The rising, p.3
The Rising,
p.3
But today?
Perhaps it’s my emotions. Perhaps my frame of mind, considering the recent bombshell. I don’t know. I sigh and look across to my friend. She looks together. What I don’t know is whether it’s a front because Beau has certainly played me before. Shown perfect serenity and felt utter despair. “Are you okay?” I ask, turning in my seat to face her. I reach for her sunglasses and pull them off, and she lets me. She knows what I’m doing. There’s no evidence of tears. No squinting eyes from a headache. Perfectly together.

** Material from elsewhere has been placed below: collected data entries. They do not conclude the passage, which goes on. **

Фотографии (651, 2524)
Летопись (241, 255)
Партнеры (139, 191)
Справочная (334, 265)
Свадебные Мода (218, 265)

“No, I’m not,” she says, making me recoil. She plucks her shades from my hand and slips them back on before bracing her arms against the wheel. “None of us will be okay until a certain someone is dead, and since we’re back to wondering who the fuck that certain someone is, we’d all better buckle up.”
On those words, I reach for my seat belt and pull it on. “Have you got sunscreen on?” I ask, eyeing her bare arm where her scar is visible. I would smile if I was confident her wound was out loud and proud with no underlying reason. Like trying to fool us all that she’s fine.

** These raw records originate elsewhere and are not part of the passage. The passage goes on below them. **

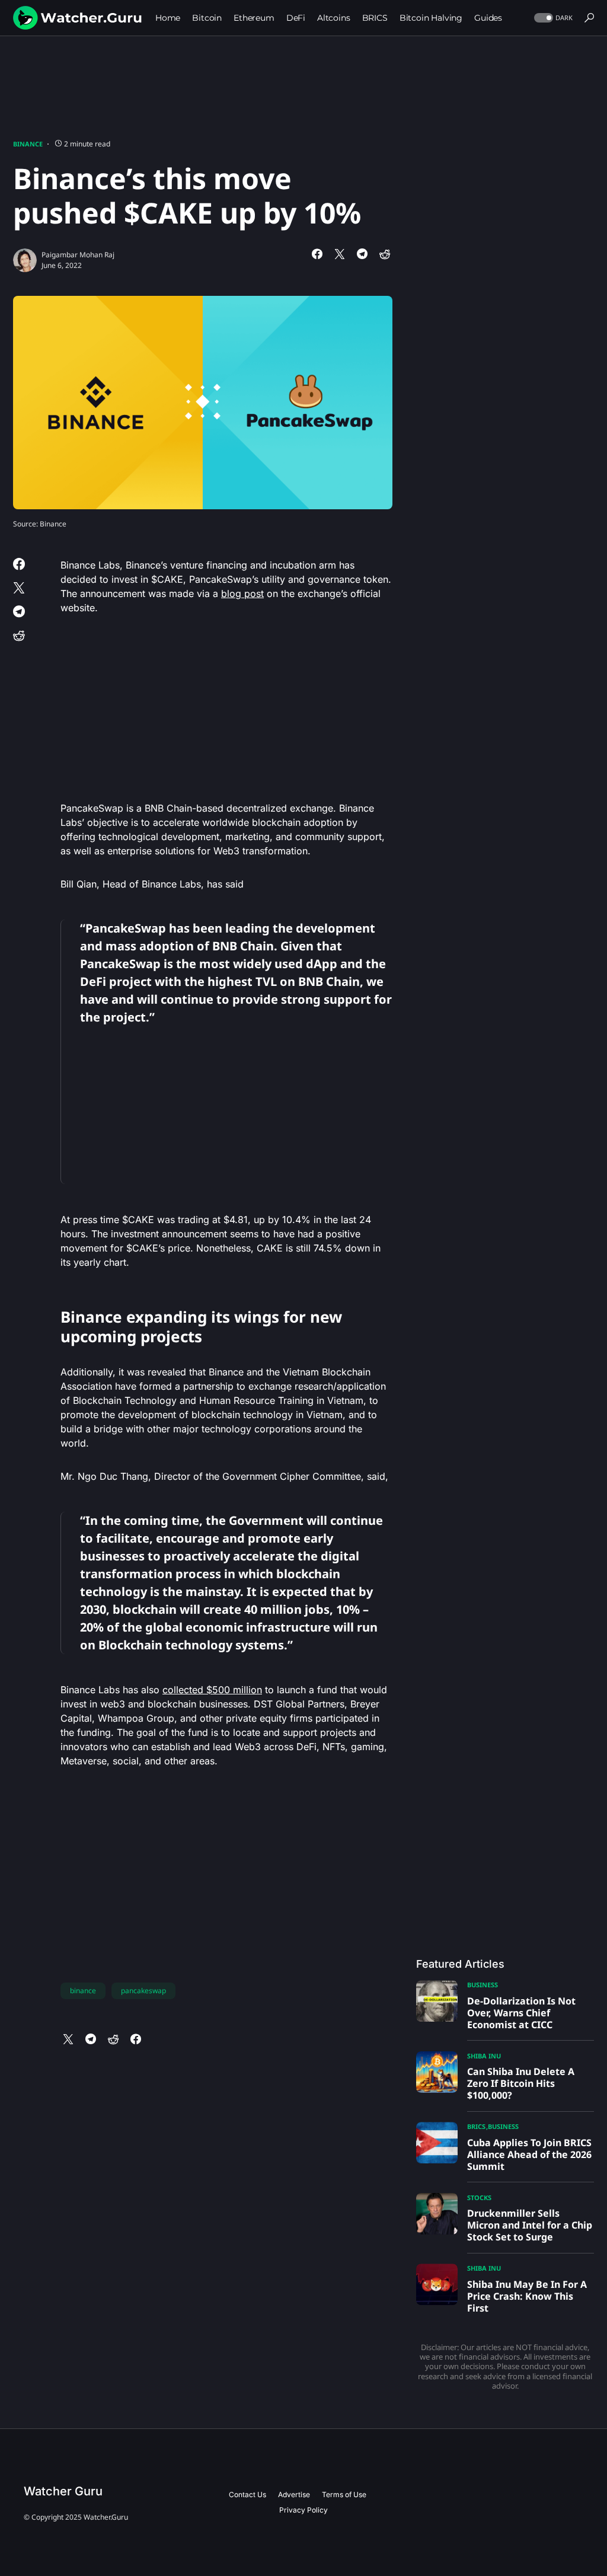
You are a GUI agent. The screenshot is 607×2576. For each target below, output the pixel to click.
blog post (242, 593)
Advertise (294, 2494)
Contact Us (247, 2494)
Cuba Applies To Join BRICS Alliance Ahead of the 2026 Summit (529, 2154)
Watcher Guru (63, 2491)
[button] (552, 18)
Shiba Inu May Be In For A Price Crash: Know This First (527, 2296)
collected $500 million (212, 1690)
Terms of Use (344, 2494)
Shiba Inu (484, 2055)
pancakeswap (143, 1991)
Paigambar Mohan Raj (77, 255)
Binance (28, 143)
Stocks (479, 2197)
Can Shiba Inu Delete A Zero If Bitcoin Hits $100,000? (520, 2083)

“Yes, Mom, I have sunscreen on.” Beau grimaces at the road. “You know he won’t let me leave the house without smothering me in it.”
“Good.” I get my cell out and text Esther, asking what Daniel’s plans are, since he’s developed a habit of not answering me. Then I drop it in my lap and rub at my head. “Of course The Bear couldn’t be Perry Fucking Adams,” I blurt at the windshield. “And do you know what’s most fucking annoying?” I ask, not giving her a chance to answer. “If I had known what was going on in my husband’s head, if he had bothered to share anything, I would have fucking told him Adams wasn’t capable.” I spent weeks with the idiot, seducing him, stroking his ego. He was bent, corrupt, a liar, and a cheat, but he didn’t have crime on that level in him. I wince, looking down at my cell when it rings. Like Daniel can’t answer my texts, Esther can’t seem to either, but unlike my son, at least she calls me in answer. “Hi,” I say, clicking her to loudspeaker as Beau takes a left toward town.

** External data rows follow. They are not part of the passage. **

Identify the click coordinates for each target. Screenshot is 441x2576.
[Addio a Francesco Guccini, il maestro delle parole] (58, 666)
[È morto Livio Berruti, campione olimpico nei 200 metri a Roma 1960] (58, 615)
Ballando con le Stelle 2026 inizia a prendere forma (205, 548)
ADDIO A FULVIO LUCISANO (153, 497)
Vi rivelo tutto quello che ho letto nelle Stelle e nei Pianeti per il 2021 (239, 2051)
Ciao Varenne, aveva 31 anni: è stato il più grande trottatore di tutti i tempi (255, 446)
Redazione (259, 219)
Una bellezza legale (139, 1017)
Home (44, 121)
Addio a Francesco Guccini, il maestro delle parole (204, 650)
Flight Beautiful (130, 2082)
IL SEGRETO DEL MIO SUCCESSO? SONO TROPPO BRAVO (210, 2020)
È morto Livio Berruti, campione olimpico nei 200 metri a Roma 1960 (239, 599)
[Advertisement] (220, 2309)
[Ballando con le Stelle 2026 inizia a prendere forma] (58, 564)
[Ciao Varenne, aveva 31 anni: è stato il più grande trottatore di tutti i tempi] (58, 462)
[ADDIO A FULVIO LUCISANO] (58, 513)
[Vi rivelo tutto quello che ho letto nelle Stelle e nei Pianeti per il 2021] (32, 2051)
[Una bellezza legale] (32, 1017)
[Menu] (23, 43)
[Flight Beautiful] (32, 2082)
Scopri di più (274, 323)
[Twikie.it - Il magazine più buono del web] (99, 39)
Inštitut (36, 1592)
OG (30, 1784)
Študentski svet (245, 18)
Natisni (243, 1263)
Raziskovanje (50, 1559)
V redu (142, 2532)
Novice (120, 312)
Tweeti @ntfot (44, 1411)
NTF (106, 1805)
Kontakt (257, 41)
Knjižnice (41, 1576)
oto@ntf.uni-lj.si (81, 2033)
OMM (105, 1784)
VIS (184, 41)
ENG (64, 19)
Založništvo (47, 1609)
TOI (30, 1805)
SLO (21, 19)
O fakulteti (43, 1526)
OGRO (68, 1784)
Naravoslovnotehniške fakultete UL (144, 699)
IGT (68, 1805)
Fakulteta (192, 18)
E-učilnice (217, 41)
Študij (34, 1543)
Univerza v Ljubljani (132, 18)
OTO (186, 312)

“He’s just left with Tank and Fury. Fury’s taking him out on the water, Tank’s had an order from the men to catch up with you two.”
I turn my tired eyes onto Beau. I knew it. Goodbye freedom. Beau smiles, but it’s small. She feels the same, and Esther knows she will have been telling me something I absolutely don’t want to hear, but she’s bracing me. “Thanks.”
“How’s the drunken idiot?”
“Probably getting drunk again.” I reach into my purse and pull out my sunglasses, slipping them on, feeling tears biting at the backs of my eyes.
“What’s happened now?” she asks, exasperated.
I can hardly tell her that I said no and he didn’t listen. “Nothing,” I sigh. “We’re going shopping. Need anything?”
“Nothing,” she says, refraining from questioning me. I bet she grills Danny, though. And, like me, he will lie.
“See you later.” I drop my cell into my purse and sink into my seat. “How did James take the news?” I ask, turning my head, just catching Beau’s shrug.
“Quietly. You know James. He doesn’t say much, but he thinks lots.”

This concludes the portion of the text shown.